Hydroxyzine is a prescription, first-generation antihistamine (piperazine class) known by brand names like Atarax and Vistaril. It is prescribed for its effects on the central nervous system. The medication crosses the blood-brain barrier, allowing it to relieve symptoms by interfering with the body’s natural chemical messengers.

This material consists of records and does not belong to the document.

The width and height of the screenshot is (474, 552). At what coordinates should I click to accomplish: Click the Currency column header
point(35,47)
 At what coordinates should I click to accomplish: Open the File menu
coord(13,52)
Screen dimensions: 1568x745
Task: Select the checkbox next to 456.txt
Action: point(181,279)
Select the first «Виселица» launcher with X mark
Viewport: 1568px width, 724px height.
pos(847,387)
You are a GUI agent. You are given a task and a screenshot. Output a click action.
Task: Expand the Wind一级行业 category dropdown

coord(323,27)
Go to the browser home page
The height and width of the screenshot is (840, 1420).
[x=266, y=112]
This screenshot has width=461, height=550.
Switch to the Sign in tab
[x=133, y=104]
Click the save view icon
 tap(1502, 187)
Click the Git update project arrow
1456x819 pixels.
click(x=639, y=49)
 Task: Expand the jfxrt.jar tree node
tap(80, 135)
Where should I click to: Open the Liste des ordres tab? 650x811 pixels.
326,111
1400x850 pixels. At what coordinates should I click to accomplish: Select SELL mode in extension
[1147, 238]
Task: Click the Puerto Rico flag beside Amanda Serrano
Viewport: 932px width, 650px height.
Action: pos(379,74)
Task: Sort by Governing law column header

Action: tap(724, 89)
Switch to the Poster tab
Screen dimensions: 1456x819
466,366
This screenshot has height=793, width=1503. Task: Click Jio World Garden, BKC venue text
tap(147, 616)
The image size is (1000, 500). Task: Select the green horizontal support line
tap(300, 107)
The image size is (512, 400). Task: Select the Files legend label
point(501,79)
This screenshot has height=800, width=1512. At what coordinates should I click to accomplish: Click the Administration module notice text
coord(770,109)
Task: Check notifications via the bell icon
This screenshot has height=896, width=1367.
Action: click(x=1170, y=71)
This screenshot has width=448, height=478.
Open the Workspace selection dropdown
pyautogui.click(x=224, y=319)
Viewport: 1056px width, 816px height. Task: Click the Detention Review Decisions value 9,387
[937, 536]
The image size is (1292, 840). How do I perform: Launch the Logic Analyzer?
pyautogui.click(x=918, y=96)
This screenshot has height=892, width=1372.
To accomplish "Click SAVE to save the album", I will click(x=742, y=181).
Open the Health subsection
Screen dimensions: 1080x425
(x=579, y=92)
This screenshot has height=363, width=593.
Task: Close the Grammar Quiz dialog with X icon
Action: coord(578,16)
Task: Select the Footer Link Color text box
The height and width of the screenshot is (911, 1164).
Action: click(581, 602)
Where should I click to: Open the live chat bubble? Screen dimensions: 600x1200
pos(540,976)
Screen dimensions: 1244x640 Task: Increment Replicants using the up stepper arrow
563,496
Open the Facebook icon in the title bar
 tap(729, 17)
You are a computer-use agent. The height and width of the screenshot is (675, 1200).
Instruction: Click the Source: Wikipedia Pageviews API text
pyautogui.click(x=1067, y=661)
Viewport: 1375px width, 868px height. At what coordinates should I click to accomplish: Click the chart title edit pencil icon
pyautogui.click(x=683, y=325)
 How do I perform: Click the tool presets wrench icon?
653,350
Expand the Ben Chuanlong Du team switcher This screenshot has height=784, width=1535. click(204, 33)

Primary Uses of Hydroxyzine
The medication’s utility is based on its strong antihistamine and depressant properties.
Anxiolytic
One primary role is acting as an anxiolytic, managing anxiety and tension associated with psychoneuroses or generalized anxiety disorder. This calming effect stems from its ability to depress activity in certain subcortical regions of the central nervous system.
Sedation
A second main application is for sedation, often utilized to calm patients before medical procedures or as a short-term aid for sleep. The drug’s sedative action results from its potent blockade of histamine H1 receptors in the brain, reducing the activity of histamine, a neurotransmitter that promotes wakefulness.
Pruritus Treatment
The third significant use is treating pruritus, or severe itching, typically caused by allergic conditions like hives, eczema, or contact dermatitis. Hydroxyzine prevents histamine from binding to H1 receptors on peripheral cells, mitigating allergic response symptoms.
How Hydroxyzine Affects the Heart Rate
Whether hydroxyzine lowers the heart rate is nuanced, relating more to its secondary and indirect effects. The drug’s primary action is to induce sedation and relaxation, which often results in a mild, indirect slowing of the heart rate, known as bradycardia. This effect is not a direct action on the heart muscle but rather a reflection of the reduced physiological stress and anxiety in the patient.
A reduction in anxiety leads to a decrease in sympathetic nervous system activity, which in turn can lower the overall heart rate and blood pressure. This mild heart rate slowing is generally dose-dependent and typically occurs within the normal therapeutic range as the patient becomes more relaxed. This indirect mechanism contrasts sharply with dedicated cardiac medications, such as beta-blockers, which slow the heart rate through direct action on specific cardiac receptors.
Hydroxyzine can also cause a mild hypotensive effect, or a slight drop in blood pressure. When blood pressure drops, the body’s baroreceptor reflex usually triggers a compensatory increase in heart rate to maintain adequate circulation. However, because of the medication’s central depressant effects, this compensatory increase is often blunted, contributing to the overall calming profile.
While mild heart rate slowing is a common indirect effect, hydroxyzine is not a primary medication for treating high heart rate conditions. In some cases, the drug’s weak anticholinergic activity can paradoxically lead to a slight increase in heart rate (tachycardia). Significant or dangerous heart rate reduction is rare when the drug is taken as prescribed.
Recognizing Serious Cardiac Side Effects
While mild heart rate changes are common, a serious, though rare, cardiovascular risk associated with hydroxyzine is QTc interval prolongation. The QTc interval represents the time it takes for the heart’s ventricles to electrically recharge between beats, and its prolongation indicates a delay in this critical cycle. An excessively long QTc interval can destabilize the heart’s electrical rhythm.
This delay can lead to a specific, life-threatening heart rhythm disorder called Torsades de Pointes (TdP), which is a rapid, irregular ventricular tachycardia. The mechanism involves hydroxyzine’s ability to inhibit the hERG potassium channels in the heart, which are responsible for the electrical repolarization phase. This risk is primarily associated with high doses or in patients who already have specific risk factors.
Several factors significantly increase the chance of this serious side effect:
- A pre-existing history of heart disease, uncompensated heart failure, or a history of congenital long QT syndrome.
- Electrolyte imbalances, particularly low levels of potassium (hypokalemia) or magnesium (hypomagnesemia), also heighten the susceptibility to QTc prolongation.
- The most common factor that increases risk is a drug-drug interaction with other medications that also prolong the QT interval.
These include certain antiarrhythmic drugs like amiodarone or quinidine, specific antibiotics such as azithromycin, and certain antifungal medications. Using hydroxyzine concurrently with these agents can push the heart’s repolarization delay into a dangerous range.
Patients must seek immediate medical attention if they experience symptoms that may indicate a serious heart rhythm issue. These symptoms include severe dizziness, fainting or syncope, sudden shortness of breath, or noticeable palpitations. These signs warrant an immediate medical evaluation to assess the heart’s electrical activity.